DEER PARK, Texas (AP) — Texas should not be threatened with a takeover of its air quality program but should instead be lauded as the “poster child” for clean air and pollution regulation, Gov. Rick Perry said Wednesday.

At a warehouse in the heart of the Houston-area petrochemical complex, Perry defended Texas’ efforts to monitor pollution coming from industry and to cut the state’s levels of dangerous pollutants, including a 22 percent reduction in ozone levels and a 46 percent reduction of nitrogen oxide levels since 2000.

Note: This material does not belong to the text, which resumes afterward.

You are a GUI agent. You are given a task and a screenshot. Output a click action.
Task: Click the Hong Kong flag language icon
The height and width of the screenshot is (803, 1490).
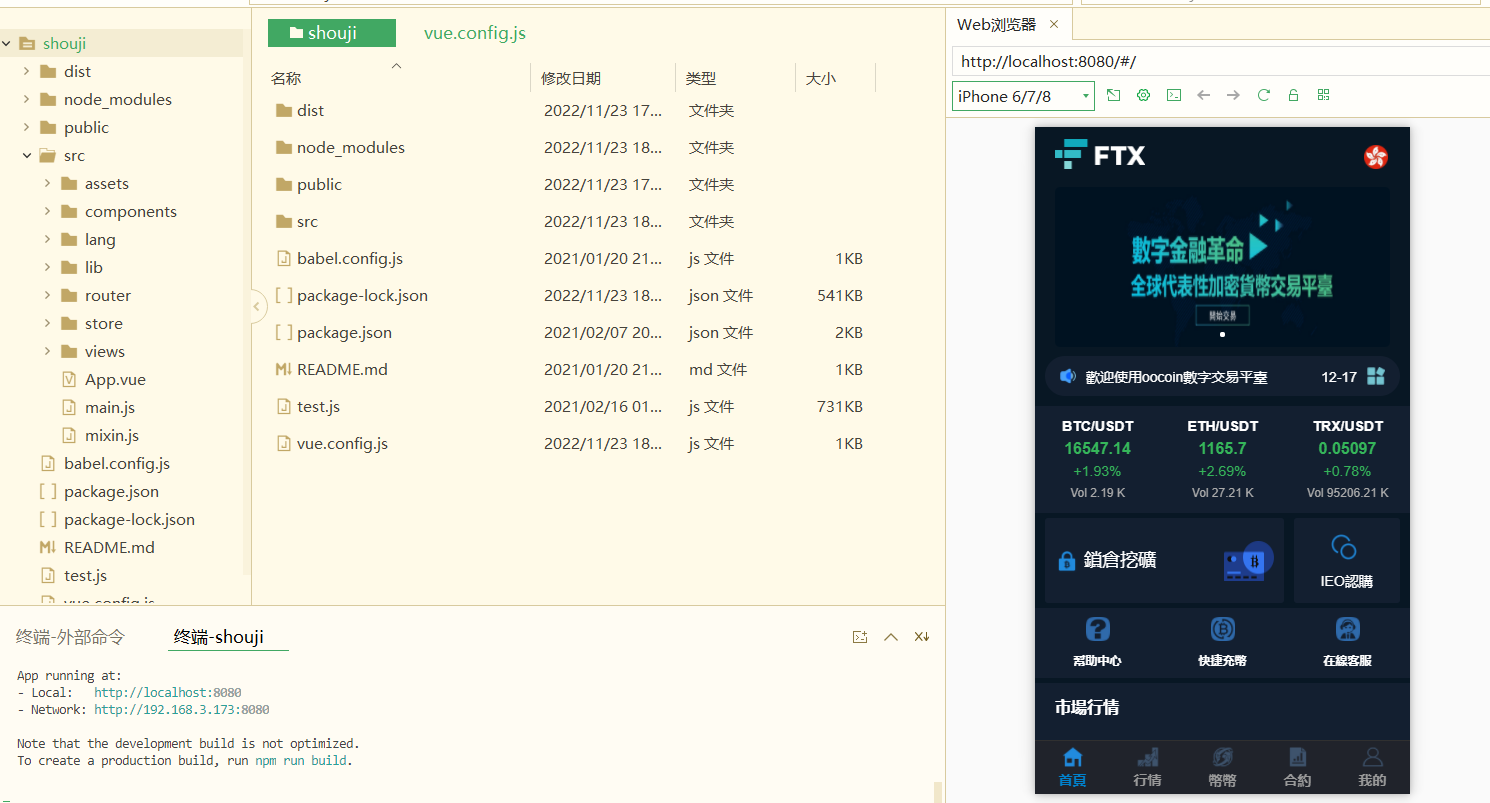pos(1375,157)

The Environmental Protection Agency’s regional director threatened last week to remove Texas’ regulatory authority by midsummer if the state fails to comply with the federal Clean Air Act. The EPA objects to the state’s permitting process, which it says allows industry to emit too many pollutants.

Perry said all Texas’ major cities, except for the Dallas-Fort Worth area, are in compliance with the EPA’s 1997 eight-hour ground level ozone standards and that Houston met the standard for the first time last year.

“I don’t understand the federal response of coming in to the state that should be the poster child, should be the model for this country,” Perry told reporters at a news conference at a Deer Park company that makes fluid sealing products for the petrochemical industry.

Dave Bary, an EPA spokesman in Dallas, said in a statement that Texas’ air permitting program doesn’t meet minimum national standards and allows facilities to pollute the air at levels unacceptable in any other state.

“Our regional office has been working closely with Texas officials to address these deficiencies and will continue to take the steps necessary to ensure that the state’s permitting program will protect the health of all Texas families,” Bary said.

As he did last week, Perry continued to frame the disagreement between the EPA and Texas as a political battle over state rights.

“We will fight it with every breath that we have and every tool that we have available to us,” he said.

Bill White, Perry’s Democratic Party opponent in November’s gubernatorial election, criticized the governor for the state possibly losing its regulatory authority and for creating “a controversy for the purposes of political theater and his political career.”

The leader of a Houston-based environmental group who attended Perry’s news conference said Texas’ air quality still has a long way to go.

“I think it’s misleading of (Perry) to say that our air is cleaner than any other state,” said Matthew Tejada of Air Alliance Houston. “Our air has undoubtedly become much cleaner. One thing everybody has to understand is that in the matter of air quality in Texas, especially in Houston, better does not equal good.”

The dispute between the EPA and Texas is largely over the state’s so-called flexible permits, which set a general limit on how much pollutants an entire facility can release. The federal Clean Air Act requires state-issued permits to set limits on each of the dozens of individual production units inside a plant. The EPA says Texas’ system masks pollution and makes it impossible to regulate emissions and protect public health.

Mark Vickery, the executive director of the Texas Commission on Environmental Quality, told reporters Wednesday he was proud of the state’s “tremendous strides ... in cleaning up the air in Texas.”

He said the commission is working on new rules packages to address the EPA’s concerns.

“I’m eager to get back to the drawing board and have constructive law and science-based discussions with the EPA,” he said. “I’m hopeful that cooler heads will prevail.”